Interview with Apache Pig: Theory and Practical Guide

16 minute read

Apache Pig is an integral component of the Hadoop ecosystem. Since his birth more than a decade ago, he has helped thousands of analysts around the world make sense of massive data sets. Despite his importance, few people outside of the big data sector have heard of him, and some who are acquainted with him have only vague idea about his usage. A few days ago, I had the pleasure to sit down and talk with Apache Pig himself. Our discussion covered many topics — from his founding philosophy to practical guidance on writing his language, Pig Latin. Below is the excerpt of this interview. You can find a copy of this article in Towards Data Science.

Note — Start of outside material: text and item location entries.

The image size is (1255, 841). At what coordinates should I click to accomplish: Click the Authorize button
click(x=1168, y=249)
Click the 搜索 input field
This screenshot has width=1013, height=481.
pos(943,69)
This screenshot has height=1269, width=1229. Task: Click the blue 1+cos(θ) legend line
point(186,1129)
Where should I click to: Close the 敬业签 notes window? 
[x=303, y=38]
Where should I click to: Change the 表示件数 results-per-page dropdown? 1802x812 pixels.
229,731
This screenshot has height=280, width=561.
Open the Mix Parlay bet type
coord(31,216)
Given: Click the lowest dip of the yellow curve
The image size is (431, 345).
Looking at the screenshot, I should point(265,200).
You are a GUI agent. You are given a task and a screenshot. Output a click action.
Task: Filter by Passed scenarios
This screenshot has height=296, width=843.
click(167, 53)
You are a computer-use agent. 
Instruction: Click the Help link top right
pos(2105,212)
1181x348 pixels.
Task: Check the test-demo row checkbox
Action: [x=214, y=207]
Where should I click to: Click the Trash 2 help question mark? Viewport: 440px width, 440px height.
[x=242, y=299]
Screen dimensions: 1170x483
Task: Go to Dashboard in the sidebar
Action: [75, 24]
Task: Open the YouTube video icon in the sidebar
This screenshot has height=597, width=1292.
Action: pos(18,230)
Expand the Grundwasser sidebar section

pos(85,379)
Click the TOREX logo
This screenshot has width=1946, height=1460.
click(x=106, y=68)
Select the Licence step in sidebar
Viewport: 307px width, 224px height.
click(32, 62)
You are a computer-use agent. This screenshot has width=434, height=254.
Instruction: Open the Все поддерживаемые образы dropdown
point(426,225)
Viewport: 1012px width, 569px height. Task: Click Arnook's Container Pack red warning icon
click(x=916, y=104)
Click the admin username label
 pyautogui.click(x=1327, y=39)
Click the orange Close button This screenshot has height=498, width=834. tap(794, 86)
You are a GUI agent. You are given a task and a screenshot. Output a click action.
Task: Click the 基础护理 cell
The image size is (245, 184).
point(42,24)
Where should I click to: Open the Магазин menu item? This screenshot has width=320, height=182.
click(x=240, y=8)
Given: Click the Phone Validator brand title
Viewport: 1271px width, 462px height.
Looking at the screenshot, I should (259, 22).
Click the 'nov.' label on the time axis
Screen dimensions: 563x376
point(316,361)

Hi Pig! Thank you for this interview opportunity!

Thank you! It’s my pleasure to give this interview and gain some additional exposure for myself. You know, I’m tired of people confusing me with my buddies in the Hadoop ecosystem. To many, we are just a mishmash of colorfully-named tools that somehow fit together to facilitate the management of Big Data. This has got to change! We play distinct roles in the Hadoop ecosystem and a familiarity with each of us is key to understanding Big Data. It’s about time that I cleared this confusion and told the world who I really am!

Apache Pig

C'est moi - Apache Pig!


Great, that’s exactly what I’m here for! Now for the sake of our casual readers who are just getting started to the world of Big Data, could you please introduce yourself?

Of course! My name is Apache Pig, but most people just call me Pig. I am an open-source tool for analyzing large data sets.

I was conceived by Yahoo in 2006. My conception was driven by Yahoo’s need to transform and analyze massive amount of data without having to write complex MapReduce programs. In 2007, Yahoo open-sourced me under Apache Software Foundation (hence my first name). Since then, I have been guzzling and analyzing petabytes worth of data all around the world.


I like your name! Can you elaborate on its origin?

Thanks! It is an interesting name, isn’t it? Many people think that my name stems from my creators’ effort to stick to the animal theme that permeates the Hadoop world. This is partly true — my name was indeed inspired by the eponymous animal🐷. This name, in turn, led to the adoption of cute nomenclatures for concepts related to me such as Pig Latin ⁠—my programming language— and Grunt⁠ —my interactive shell (more on these later).

Apache Pig

Apache Pig’s similarity to this cute fella is more than skin deep!

However, apart from it being catchy, there is actually an interesting philosophy that underlies my name. This philosophy, which is somewhat related to the characteristics of pig the animal, consists of four principles that guide how I should be developed:

  1. Pigs eat anything. I am a voracious data-guzzler. I can process any type of data, be it relational, flat, nested, structured or unstructured. I’m also capable of reading data from multiple sources, such as Hive, HBase and Cassandra.
  2. Pigs live anywhere. Although I was first implemented on Hadoop, I’m not intended to be tied to this framework. For instance, I can be run in a single computer to analyze local files.
  3. Pigs are domestic animals. I was designed to be easily understandable and modifiable by users. My programming language, Pig Latin, is easy to wrap one’s head around. In addition, its capabilities can be easily extended by importing various user defined functions (UDFs).
  4. Pigs fly. This motto speaks to the speed with which I can process data. It also embodies my ability to help my users express complex logic in just a few lines of Pig Latin code.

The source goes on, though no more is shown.